# Ruddering and other issue



## ksup3erb (Jan 25, 2013)

f00bar said:


> Two issues, first my son as it's more pressing.
> 
> Some of you may remember my initial post with a video had him falling leaf all the way down. Now that I've started riding and I actually prefer toe he's stopped with the falling leaf and is doing toe. Problem is major ruddering toe side. He's really good heel, toe has some major throwing his hip and board around. Is this typically a not enough toe pressure and not using enough shoulder direction to get you going where you want to go? Spring corn probably isn't helping as I think he really has to keep his board on top of it.
> 
> ...


I bet you are both being static in the waist, knees and ankles which is causing this problem. It will improve with practice, but I would recommend a lesson to adjust and prevent bad habits from forming.


----------



## f00bar (Mar 6, 2014)

ksup3erb said:


> I bet you are both being static in the waist, knees and ankles which is causing this problem. It will improve with practice, but I would recommend a lesson to adjust and prevent bad habits from forming.


Ya, one last trip of the year probably and thats heading up to VT which gets expensive, so lessons are not likely until next season. I'm planning on taking one in the afternoon of the first time out next season after we have our sea legs back.


----------



## Ocho (Mar 13, 2011)

I can't recall if your son rides goofy or regular but a few seasons ago, someone told me he's noticed goofy riders have a greater tendency to kick out the hind foot/rudder a bit.
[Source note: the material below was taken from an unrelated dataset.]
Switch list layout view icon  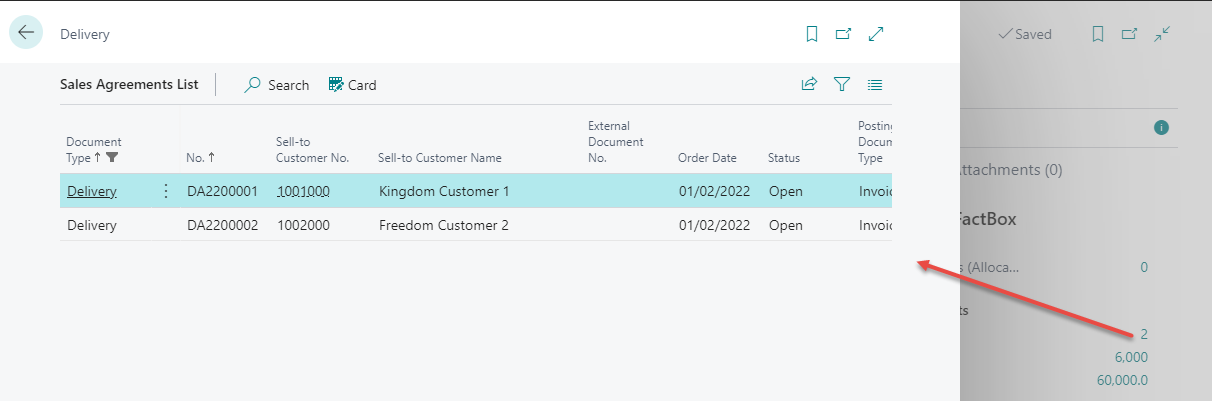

I ride goofy; whenever I do that it's when I get way sketched about catching a heelside edge in the chop (counterintuitve, I know, but that big, heavy chop can grab you right up blindsided; heelside you/I can see what's coming). Either way, perhaps it's a heelside edge catch he's worried about? 

For you on heelside, I suspect it's your muscle memory/comfort zone having your shoulders open to face down the fall line, being a reformed skier. Thus you may have too much weight on the tail as your body wants to face down the fall line.


----------



## Lamps (Sep 3, 2011)

Both my kids did this and still do it a bit - they have a good heelside turn but tend to stand up too straight on the way into the toeside turn, which makes them need to torque the board around with their upper body, and rudder with their back leg. 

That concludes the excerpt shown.